Your instructions
Collect every line of the records below that contains the word "agent".

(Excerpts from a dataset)
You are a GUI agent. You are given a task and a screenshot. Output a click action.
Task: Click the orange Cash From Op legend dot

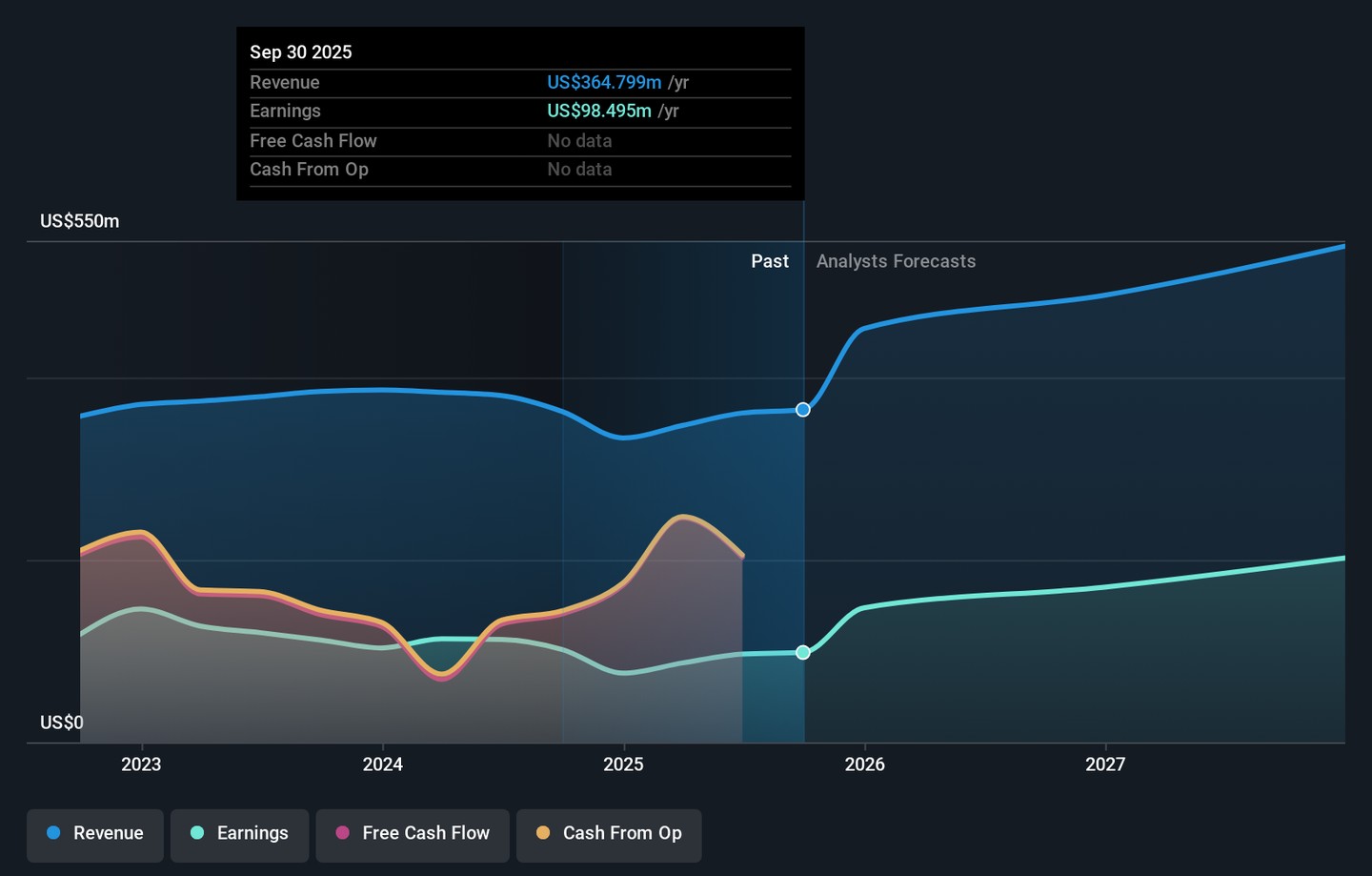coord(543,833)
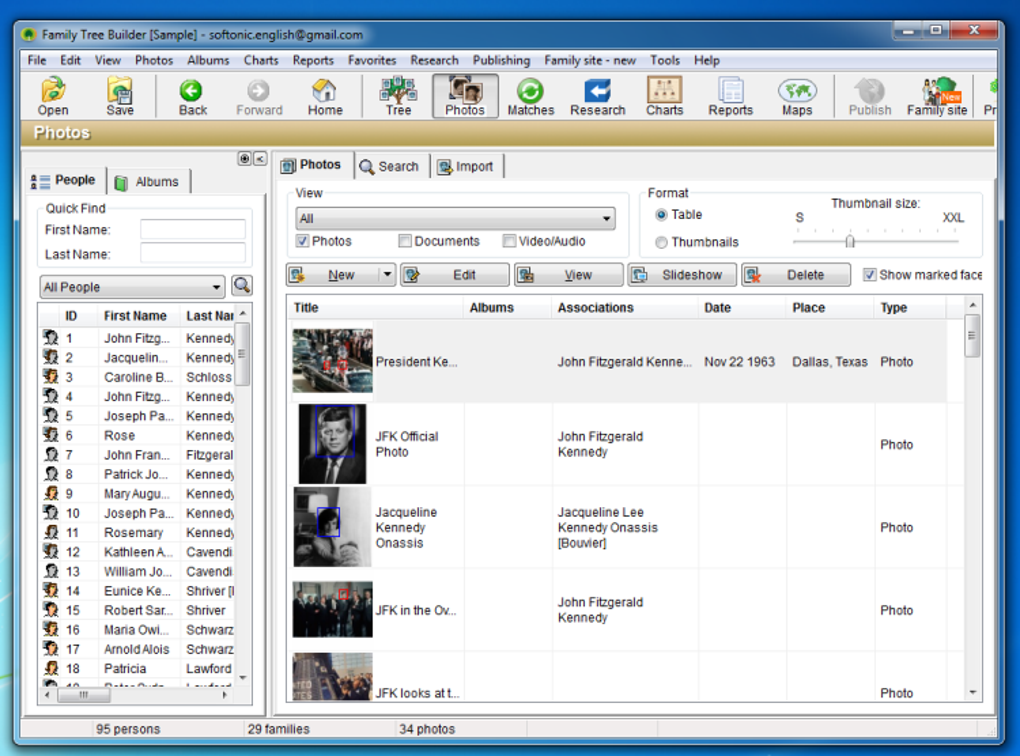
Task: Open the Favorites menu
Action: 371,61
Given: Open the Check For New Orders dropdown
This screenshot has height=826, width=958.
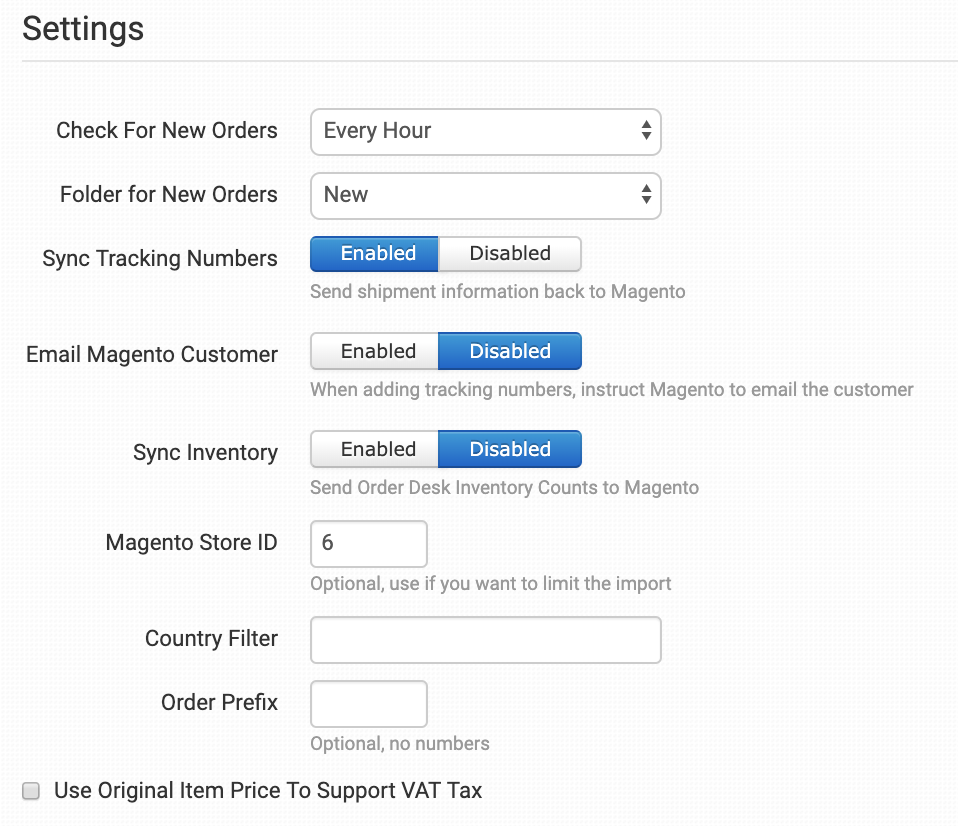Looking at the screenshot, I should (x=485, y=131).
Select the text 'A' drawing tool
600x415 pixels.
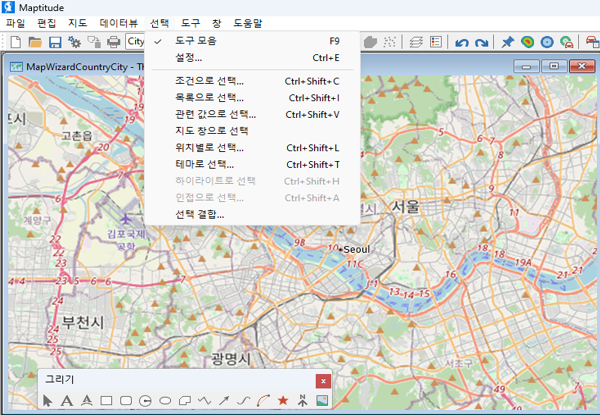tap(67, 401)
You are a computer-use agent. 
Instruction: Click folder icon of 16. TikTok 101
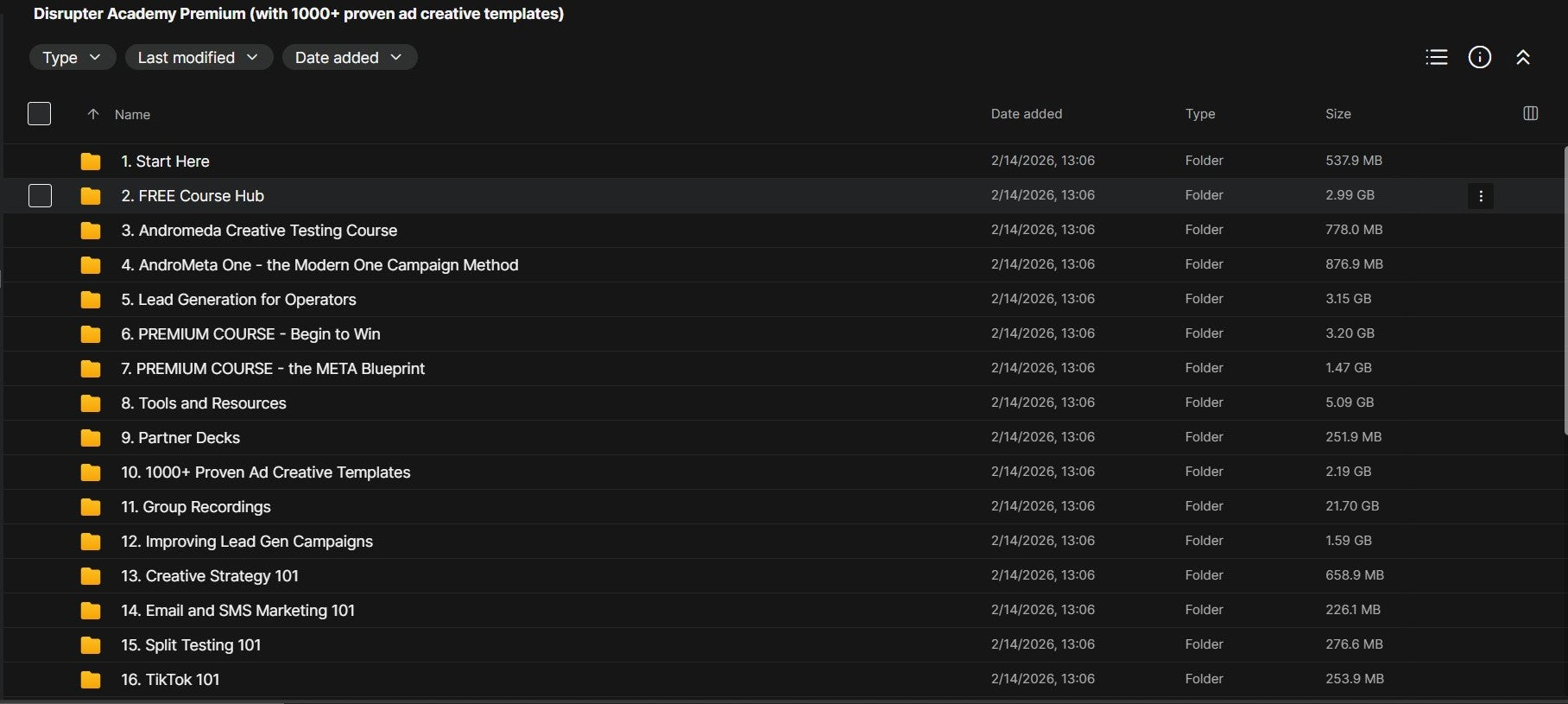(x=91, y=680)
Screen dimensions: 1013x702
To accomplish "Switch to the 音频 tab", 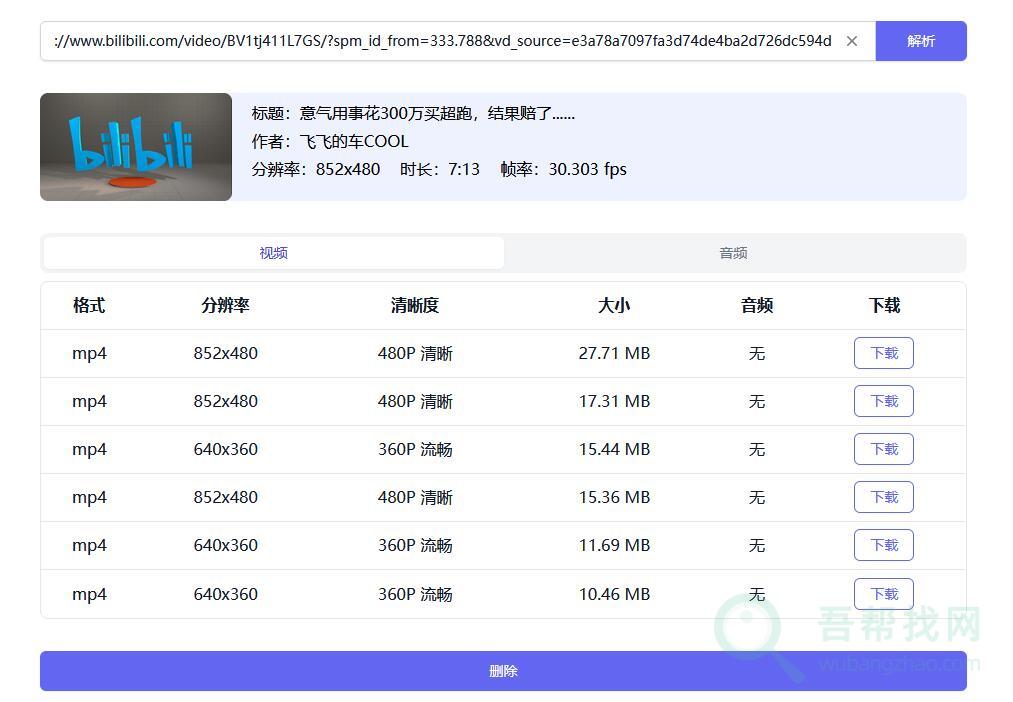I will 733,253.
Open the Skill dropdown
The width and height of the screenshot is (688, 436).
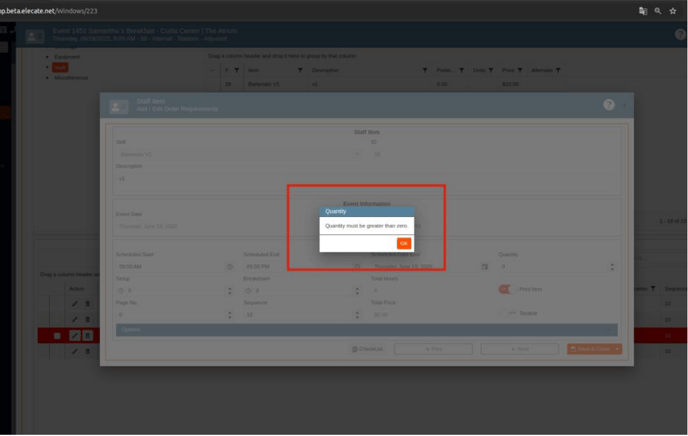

Exercise output
You are a GUI agent. You are given a task and a screenshot. Output a click action.
You are a computer-use agent. 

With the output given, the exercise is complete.